Bush dissolves IT advisory group

The President's Information Technology Advisory Committee has been shut down.

President Bush has let a council of independent information technology experts lapse.

The President's IT Advisory Committee (PITAC) has been shut down and will not examine any other issues, a committee member said.

After releasing a June 16 report on U.S. competitiveness in computation science, PITAC had planned to take a broad look at IT research and development, as a follow-up to its 1999 report, according to PITAC members.

PITAC is a congressionally mandated committee comprised of industry and academic experts appointed by the president. At the moment, the committee is vacant. The president's executive order establishing the most recent PITAC expired June 1, and Bush did not reappoint current members or select new members.

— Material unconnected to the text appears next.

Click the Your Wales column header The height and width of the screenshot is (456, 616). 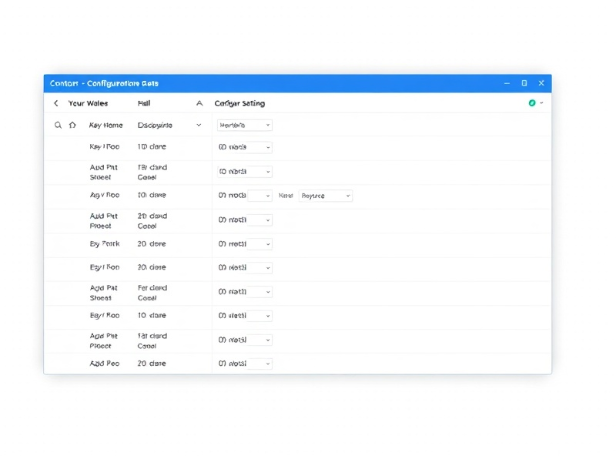tap(88, 103)
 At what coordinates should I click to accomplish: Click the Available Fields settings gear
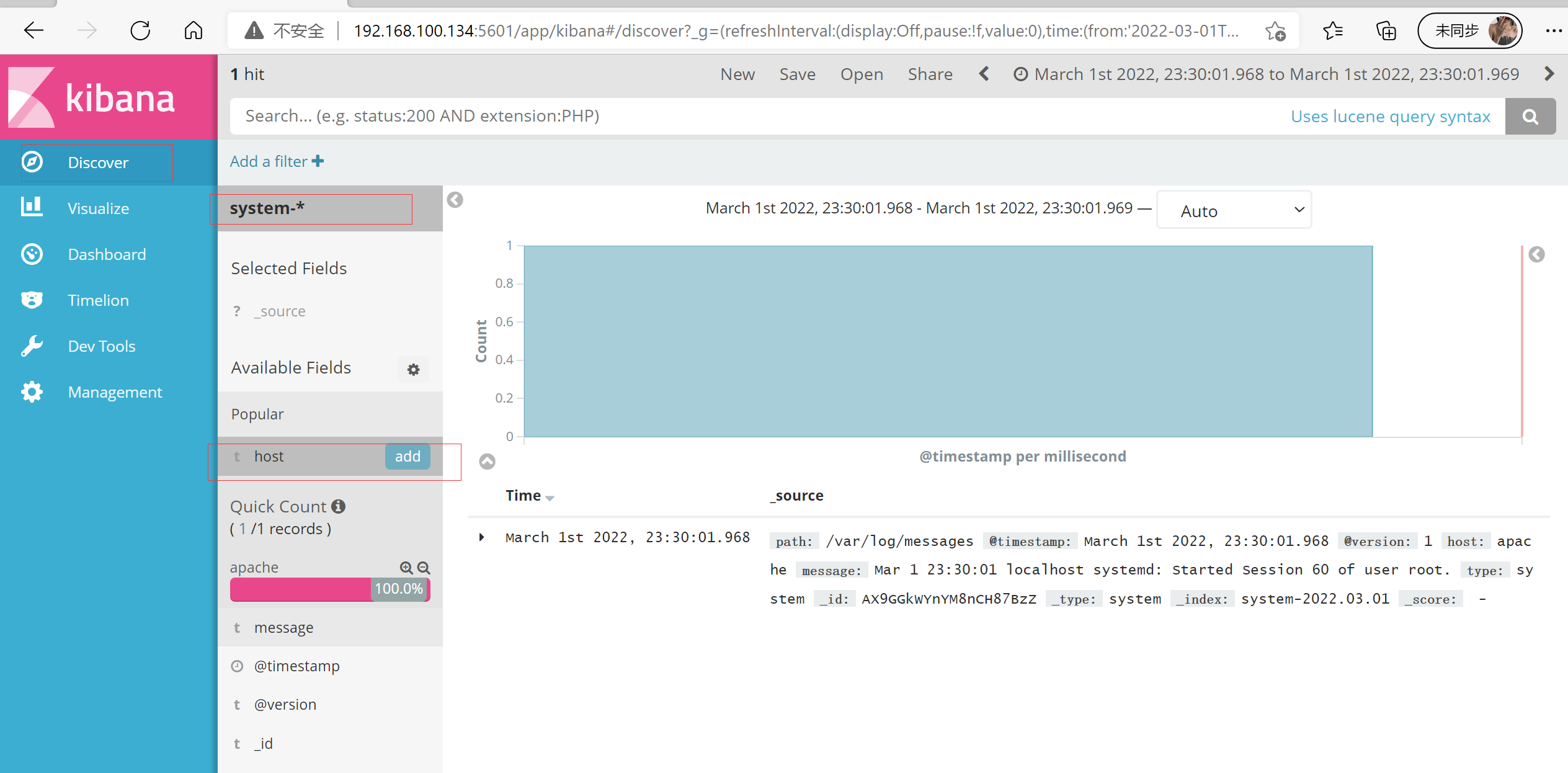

The committee acts a check to the Federal Networking and IT Research and Development (NITRD) Program. PITAC has influenced policy-making through reports on topics such as cybersecurity and health IT.

PITAC's recommendations played a role in spurring the Bush administration to name a national health IT coordinator, said Peter Harsha, director of government affairs at the Computing Research Association. A 1999 PITAC report helped convince lawmakers to increase funding for IT research at the National Science Foundation, he said.

The first PITAC formed in February 1997 under an executive order signed by President Clinton.

Members of the latest committee included Marc R. Benioff, chairman of Salesforce.com; Pedro Celis, a software architect in Microsoft’s SQL Server group; F. Thomson Leighton, Akamai Technologies co-founder; and Randall Mott, chief information officer of Dell.

Last week's report recommended a fast-track study on ways that federal investments can bridge computational science research across academia, industry and government agencies. Other advice touched on topics such as repositories for computer science data and software, centers for software sustainability, high-end computing leadership centers, and programs to connect those centers. It also prescribed a multidecade road map for computational science.

The findings came out of the PITAC Computational Science Subcommittee, led by Dan Reed, vice chancellor and CIO at the University of North Carolina at Chapel Hill, director of the Institute for Renaissance Computing and the next chairman of the Computing Research Association.

"People are a little demoralized about the fact that PITAC hasn’t been renewed," Reed said.

It would be unfortunate if PITAC does not get the chance to review the nation's IT research, Reed said. "Six years in the information technology business is a lifetime, and it seems opportune," he said today. "My personal hope is that PITAC will be reconstituted quickly."